Retype the lines of these records word for word, omitting the pictures.
++++ RECORDS FOR THE TASK ++++
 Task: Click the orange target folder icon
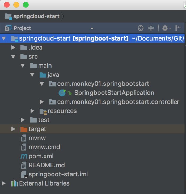(24, 129)
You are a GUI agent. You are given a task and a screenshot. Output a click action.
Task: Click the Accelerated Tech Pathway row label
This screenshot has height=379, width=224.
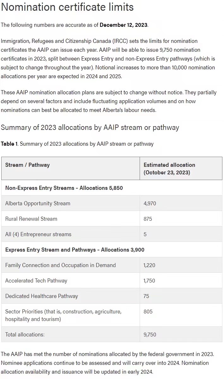click(x=36, y=281)
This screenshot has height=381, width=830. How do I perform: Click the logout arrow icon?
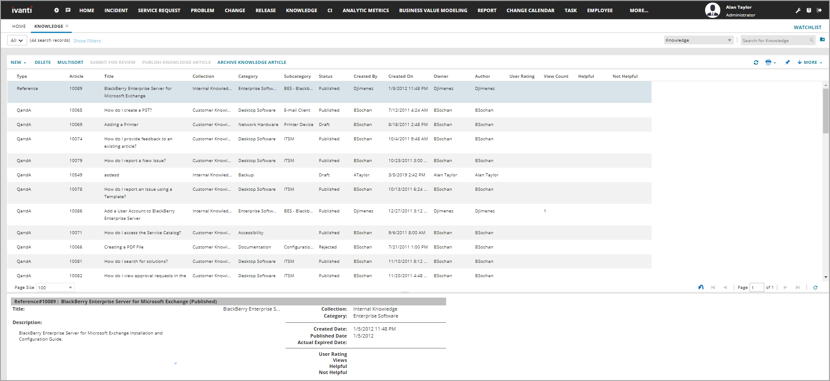point(819,10)
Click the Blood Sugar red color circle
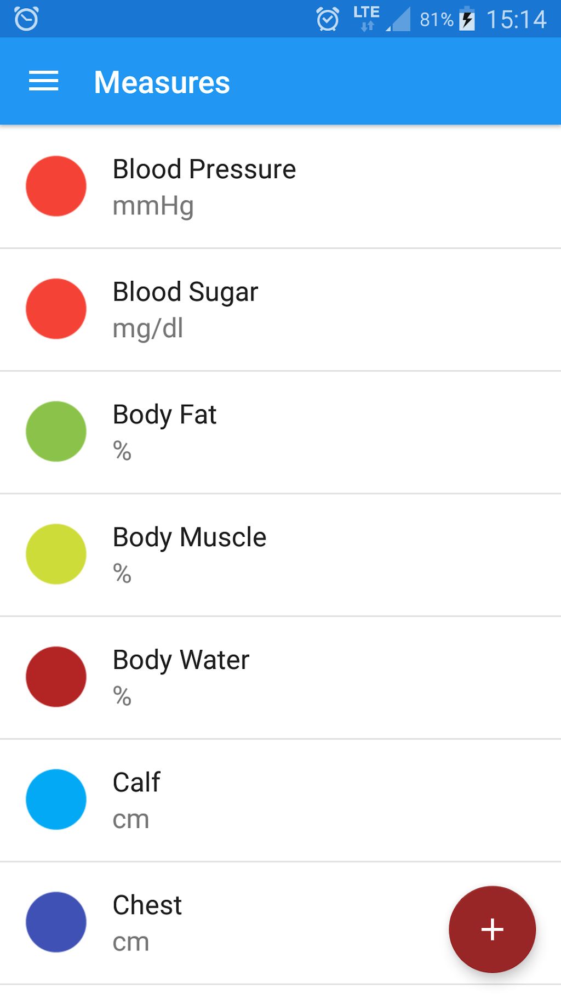The image size is (561, 998). 56,309
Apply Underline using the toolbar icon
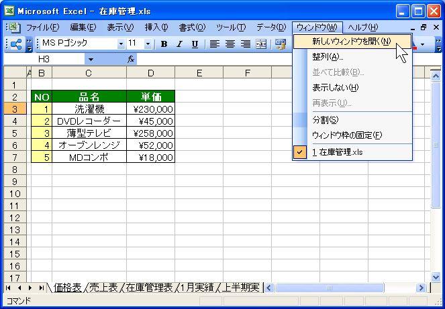 coord(195,44)
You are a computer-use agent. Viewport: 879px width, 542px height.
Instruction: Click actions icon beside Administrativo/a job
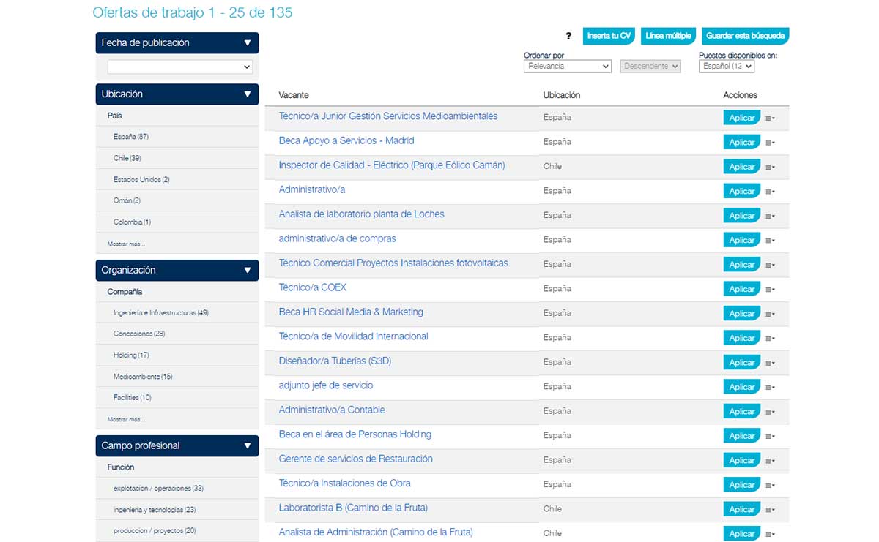coord(768,191)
++++
### FINISHED EXERCISE
 Task: Click the orange target folder icon
(24, 129)
You are a GUI agent. You are given a task and a screenshot. Output a click action.
Task: Click the Accelerated Tech Pathway row label
This screenshot has height=379, width=224.
click(x=36, y=281)
This screenshot has height=381, width=830. How do I perform: Click the logout arrow icon?
point(819,10)
Click the Blood Sugar red color circle
The image size is (561, 998). 56,309
Apply Underline using the toolbar icon
 coord(195,44)
You are a computer-use agent. Viewport: 879px width, 542px height.
Instruction: Click actions icon beside Administrativo/a job
coord(768,191)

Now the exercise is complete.